Come ho detto nell’aula del Senato, da femminista sono contraria alla gravidanza per altri anche “solidale” (una così rara eccezione da gettare dubbi sulla sua reale esistenza), perché ritengo che sia la forma più estrema e contemporanea di schiavitù patriarcale. La pratica di utilizzare il corpo di una donna per mettere al mondo un bambino di altri chiama in causa la condizione sociale ed economica di quella donna e quindi la sua concreta libertà di scelta, non solo al momento della fecondazione, ma anche durante la sua gravidanza oggetto di contratto e nel corso e dopo la nascita del bambino o della bambina; il suo essere una donna e non un utero dato in prestito (c’è chi parla addirittura di Gpa come donazione d’organo).

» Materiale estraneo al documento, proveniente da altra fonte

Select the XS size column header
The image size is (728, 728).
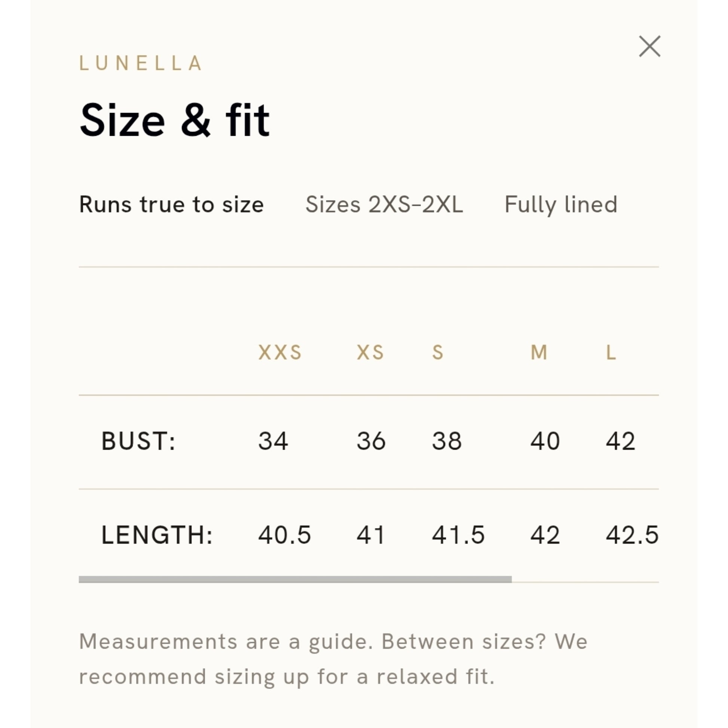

E chiama in causa tutti i diritti di quella bambina o di quel bambino specifico, a partire da quelli ad avere certezze sulle proprie origini, se non sul proprio destino.
Si nasce tutti da un corpo di donna e senza la scelta di una gravidanza non c’è vita. La maternità surrogata appare dunque, oltre che una forma di sfruttamento, anche come l’ennesima operazione di cancellazione del femminile e del materno cui stiamo assistendo, per paradosso, pure nel dibattito parallelo sui diritti delle persone Lgbtqi+ (nel quale si ricorre sempre più spesso, oltre che alla schwa, anche all’appellativo «persona con utero» a sostituire il sostantivo «donna»).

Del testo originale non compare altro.